The following chat was lightly edited for clarity.
So walk me through how you see the Trump administration handling renewable energy projects right now under NEPA.
In general, the federal government has been much more reluctant to the timely issue of permits in contrast to what we might be seeing on the more traditional side of things.
But that’s separate from NEPA — it relates to public notice and comments and the opportunity for third parties to get involved, ensuring any decision-making on the government side is done in a way that’s evocative of a fair system. On the NEPA side, I don’t know if they’re going to treat renewables any differently than they’re going to treat other sorts of projects. That’s different, from a policy perspective, [from] how they’re handling the permits.
If, from a policy perspective, the federal government is less inclined to make a determination about a particular project — or if it decides that it doesn’t like wind, for example, and isn’t going to issue a permit — that’s different than the procedural elements associated with a NEPA review.
The Supreme Court recently ruled in the Seven County case that agencies can be granted a lot of deference in their reviews under NEPA, seeing it more as a procedural statute than a substantive roadblock. What will this lead to?
I think that what we’re seeing – and every agency’s different – but what the court said is that lower courts should defer to the agency to establish their own protocols under NEPA. They’ve begun to streamline the process by which they issue permits, issue notices of those permits, and give people the opportunity to comment on them.
What we’re anticipating will happen if the court gets its wishes – and candidly, I think this is a good thing for developers, on both the renewables and non-renewables side – is that we’ll see more expeditious permitting from the federal government.
You may not like the determinations. There’s a possibility that certain permits are denied if the nature of the permit is in conflict with the federal government’s policy and intention. But you’ll get a quicker decision than you used to get. And if there’s a will to issue a permit, you’ll get it faster.
We’ve heard the concept of permitting reform or NEPA reform as a leveling of the playing field, but in this environment, it is not entirely clear that’ll be the case. Where does the battleground turn then for those who get, as you put it, rejections faster?
That’s a great question. Regrettably, the immediate battleground is the courts.
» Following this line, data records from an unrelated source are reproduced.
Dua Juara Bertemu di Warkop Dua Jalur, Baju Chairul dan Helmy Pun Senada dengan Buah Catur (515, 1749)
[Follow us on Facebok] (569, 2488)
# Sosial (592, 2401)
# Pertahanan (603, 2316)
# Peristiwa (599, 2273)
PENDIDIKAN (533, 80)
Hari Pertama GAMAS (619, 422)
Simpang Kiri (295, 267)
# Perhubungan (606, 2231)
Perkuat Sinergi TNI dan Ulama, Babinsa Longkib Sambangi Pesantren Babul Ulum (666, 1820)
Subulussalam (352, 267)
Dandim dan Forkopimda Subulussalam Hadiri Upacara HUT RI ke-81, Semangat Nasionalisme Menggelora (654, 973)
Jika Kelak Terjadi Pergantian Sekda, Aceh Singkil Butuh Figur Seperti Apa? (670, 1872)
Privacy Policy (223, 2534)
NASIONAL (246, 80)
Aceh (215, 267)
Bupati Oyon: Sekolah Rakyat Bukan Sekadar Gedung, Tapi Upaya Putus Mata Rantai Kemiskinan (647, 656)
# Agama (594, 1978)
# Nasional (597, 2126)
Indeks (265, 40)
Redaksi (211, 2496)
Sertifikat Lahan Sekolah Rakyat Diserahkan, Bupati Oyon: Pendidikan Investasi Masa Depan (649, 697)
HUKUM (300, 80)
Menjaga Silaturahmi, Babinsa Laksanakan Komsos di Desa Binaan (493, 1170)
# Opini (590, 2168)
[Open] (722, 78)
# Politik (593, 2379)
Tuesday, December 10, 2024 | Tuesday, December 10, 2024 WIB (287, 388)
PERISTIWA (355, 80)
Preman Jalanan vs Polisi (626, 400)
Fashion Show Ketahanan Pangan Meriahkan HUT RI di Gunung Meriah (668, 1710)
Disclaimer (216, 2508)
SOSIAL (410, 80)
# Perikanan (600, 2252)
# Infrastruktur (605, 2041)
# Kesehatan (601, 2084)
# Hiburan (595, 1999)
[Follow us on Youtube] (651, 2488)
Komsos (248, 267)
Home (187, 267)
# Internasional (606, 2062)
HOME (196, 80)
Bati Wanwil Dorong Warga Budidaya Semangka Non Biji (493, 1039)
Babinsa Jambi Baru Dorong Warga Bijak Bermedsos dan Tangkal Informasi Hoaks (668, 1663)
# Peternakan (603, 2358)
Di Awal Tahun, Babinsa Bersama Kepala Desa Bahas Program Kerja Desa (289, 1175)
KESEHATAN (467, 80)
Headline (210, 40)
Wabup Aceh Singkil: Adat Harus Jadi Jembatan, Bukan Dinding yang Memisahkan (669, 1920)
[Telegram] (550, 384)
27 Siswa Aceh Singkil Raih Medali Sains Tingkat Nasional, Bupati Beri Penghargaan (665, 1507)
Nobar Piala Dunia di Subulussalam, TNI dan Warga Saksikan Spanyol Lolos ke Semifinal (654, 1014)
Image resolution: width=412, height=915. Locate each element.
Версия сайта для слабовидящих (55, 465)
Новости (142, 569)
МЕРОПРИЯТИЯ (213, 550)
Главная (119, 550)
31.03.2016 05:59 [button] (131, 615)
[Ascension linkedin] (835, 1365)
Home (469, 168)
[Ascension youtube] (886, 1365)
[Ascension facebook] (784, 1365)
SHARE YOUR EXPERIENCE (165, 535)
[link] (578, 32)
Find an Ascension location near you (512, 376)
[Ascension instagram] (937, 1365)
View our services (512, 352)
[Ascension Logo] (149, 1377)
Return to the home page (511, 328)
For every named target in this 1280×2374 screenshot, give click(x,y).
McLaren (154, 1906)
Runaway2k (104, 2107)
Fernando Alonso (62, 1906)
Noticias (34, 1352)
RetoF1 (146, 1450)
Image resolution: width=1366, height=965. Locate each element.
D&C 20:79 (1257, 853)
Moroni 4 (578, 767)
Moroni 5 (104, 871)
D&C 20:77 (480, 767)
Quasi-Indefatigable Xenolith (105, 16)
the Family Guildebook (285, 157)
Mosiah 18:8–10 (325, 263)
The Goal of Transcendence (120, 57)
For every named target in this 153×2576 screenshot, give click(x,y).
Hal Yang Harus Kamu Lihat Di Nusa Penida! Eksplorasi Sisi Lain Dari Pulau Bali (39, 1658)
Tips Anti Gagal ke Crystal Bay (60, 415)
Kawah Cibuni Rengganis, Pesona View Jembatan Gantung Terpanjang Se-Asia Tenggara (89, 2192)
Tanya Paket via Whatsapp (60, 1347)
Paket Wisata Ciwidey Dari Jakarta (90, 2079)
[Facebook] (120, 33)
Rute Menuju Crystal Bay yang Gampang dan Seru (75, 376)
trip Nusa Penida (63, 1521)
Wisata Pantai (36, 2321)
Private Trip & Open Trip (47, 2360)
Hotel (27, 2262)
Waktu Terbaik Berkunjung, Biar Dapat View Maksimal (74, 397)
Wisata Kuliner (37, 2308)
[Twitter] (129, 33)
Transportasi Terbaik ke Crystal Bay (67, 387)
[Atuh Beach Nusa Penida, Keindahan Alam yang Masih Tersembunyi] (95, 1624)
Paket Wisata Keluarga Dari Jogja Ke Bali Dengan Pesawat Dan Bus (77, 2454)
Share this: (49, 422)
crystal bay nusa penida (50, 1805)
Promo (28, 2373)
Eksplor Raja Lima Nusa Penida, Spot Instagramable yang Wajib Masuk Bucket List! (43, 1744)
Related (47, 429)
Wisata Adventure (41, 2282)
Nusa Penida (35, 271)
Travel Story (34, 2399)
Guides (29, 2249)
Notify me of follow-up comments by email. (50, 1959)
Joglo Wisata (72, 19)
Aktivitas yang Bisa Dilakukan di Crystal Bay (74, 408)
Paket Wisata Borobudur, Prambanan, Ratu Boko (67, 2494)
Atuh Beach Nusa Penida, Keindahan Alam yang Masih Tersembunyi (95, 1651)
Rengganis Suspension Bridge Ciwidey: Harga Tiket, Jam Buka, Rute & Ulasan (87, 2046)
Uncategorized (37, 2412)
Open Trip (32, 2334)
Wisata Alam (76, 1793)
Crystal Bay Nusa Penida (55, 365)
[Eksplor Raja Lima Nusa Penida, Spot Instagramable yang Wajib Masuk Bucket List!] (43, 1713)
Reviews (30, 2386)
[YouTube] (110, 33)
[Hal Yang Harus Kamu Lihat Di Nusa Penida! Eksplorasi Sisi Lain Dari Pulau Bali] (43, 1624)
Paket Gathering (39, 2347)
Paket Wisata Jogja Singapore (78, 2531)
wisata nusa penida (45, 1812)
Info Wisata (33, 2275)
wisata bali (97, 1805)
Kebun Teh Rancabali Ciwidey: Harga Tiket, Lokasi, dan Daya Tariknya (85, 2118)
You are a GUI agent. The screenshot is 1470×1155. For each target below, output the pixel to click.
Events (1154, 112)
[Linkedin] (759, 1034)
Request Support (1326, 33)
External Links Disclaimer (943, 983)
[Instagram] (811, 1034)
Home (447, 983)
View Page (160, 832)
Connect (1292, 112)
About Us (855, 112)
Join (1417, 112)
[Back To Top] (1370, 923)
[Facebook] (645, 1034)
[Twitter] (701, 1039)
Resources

There is certainly a right and an opportunity for anybody who feels a determination was incorrect to challenge that, and to challenge the particular agency’s implementation of NEPA.
Okay, but what’s the remedy here if renewables companies are just getting rejections faster from the Trump team?
Without a real-world example, it’s hard to give you legal theories, but they will always exist. It’ll be circumstantial, and good lawyers always come up with good arguments. I don’t think this issue is fully resolved, either. The Supreme Court has done a favor to everybody by at least defining the issue, but now we’ll have to see what happens as agencies make these kinds of determinations.